Giordano Del Chiaro sindaco di Capannori
Cronaca della Piana

Mine vaganti a Capannori

IL DISINFORMATO – Le dimissioni di Laura Pacini, le dichiarazioni di Cecchini, il Consiglio Comunale sull’impianto di pannolini.

In questi ultimi giorni tre casi si intrecciano e si avvitano al Comune di Capannori : le dimissioni di Laura Pacini, le dichiarazioni di Cecchini e il consiglio comunale sull’impianto di pannolini.

Laura Pacini è stata per oltre un decennio presidente di una società sostanzialmente pubblica, Acquapur, che , come dice il nome , si occupa di depurazione delle acque per i comunico della Piana. Dimettendosi, ha fatto delle dichiarazioni che lasciano intendere che ci siano state pressioni o tentativi di condizionamento in relazione a un bando da 20 milioni di euro. Un qualcosa, associato a un bando così importante a livello economico, che dovrebbe allarmare sia i politici che altri ambiti, come quello giudiziario. Se poi risulteranno parole di una persona amareggiata per chissà cosa, da una parte, meglio così.

L’architetto Elvio Cecchini ha attaccato i comuni della Piana che hanno fatto insieme il nuovo strumento urbanistico unitario. È chiaro che anche qui, l’ attacco era soprattutto per il comune di Capannori, che ha accelerato i tempi in vista della tornata elettorale. Cecchini , che della materia è probabilmente uno dei più ferrati in circolazione, parla apertamente di fallimento e sottintende che possono essere stati commessi molti errori. Casuali o voluti? Anche qui saperne di più non sarebbe male, per i lucchesi.

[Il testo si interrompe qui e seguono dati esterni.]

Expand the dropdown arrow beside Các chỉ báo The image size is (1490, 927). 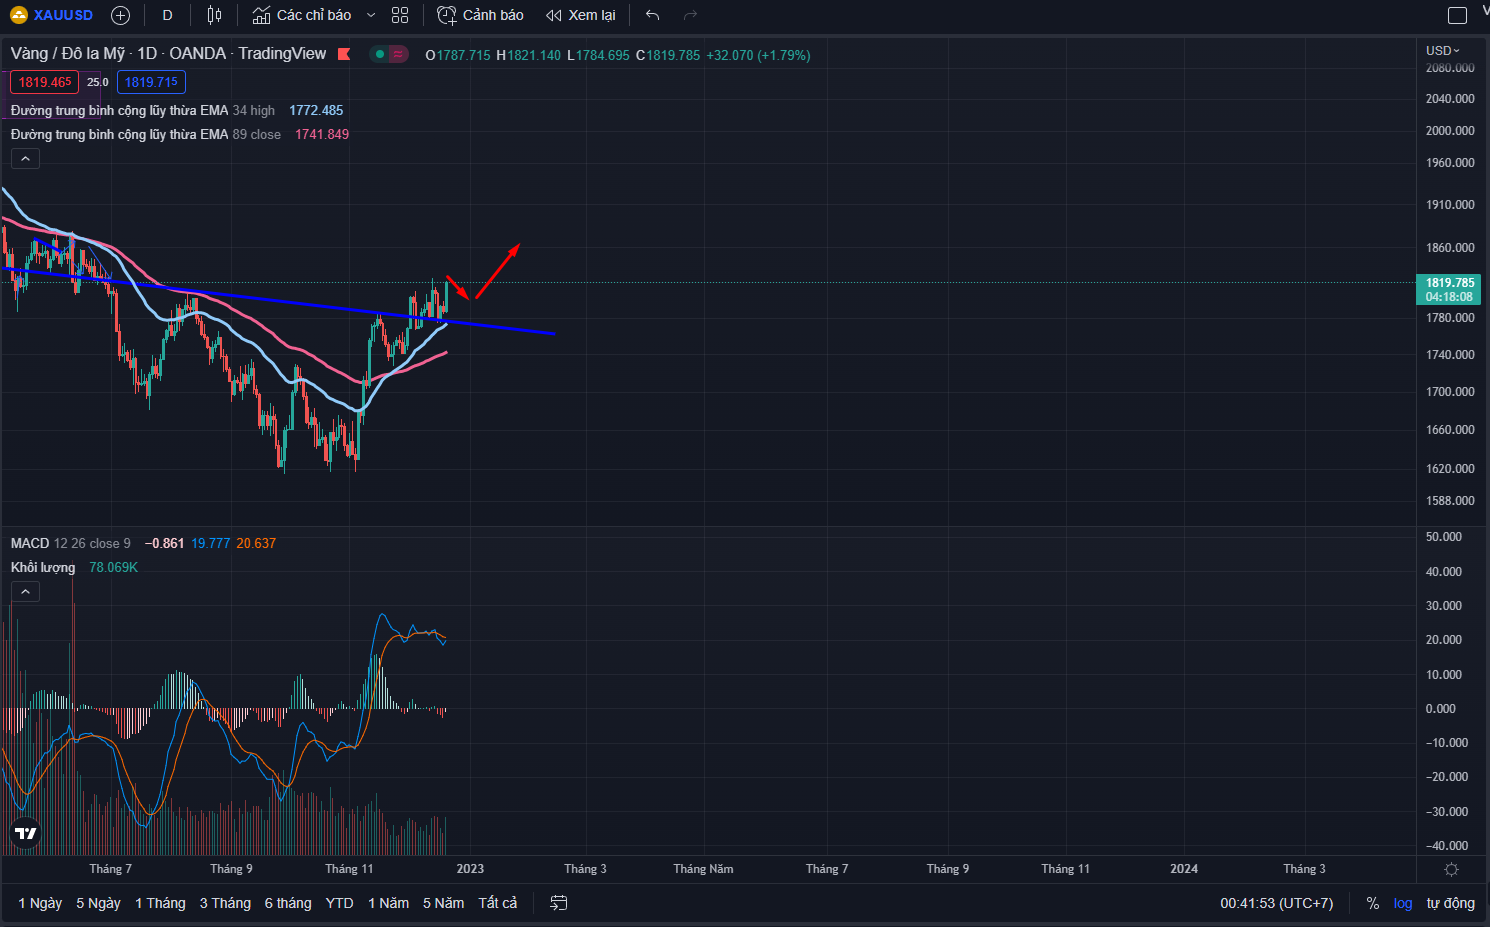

Poi è arrivato il Consiglio Comunale sull’impianto di pannolini a Salanetti, con una grande confusione, abbandono d’aula di altri tempi, reciproche accuse di arroganza e strumentalizzazione. Il consiglio, composto solo dalla maggioranza, ha dato il via libera a un impianto che secondo molti presenta delle criticità. Anche qui l’insistenza della maggioranza deve fare riflettere. Dall’esterno si nota un cambio deciso di passo del comune di Capannori e della sua maggioranza, forse anche perché Menesini si è intestato la vittoria alle provinciali di Marcello Pierucci. Dal buonismo si passa a qualcos’altro?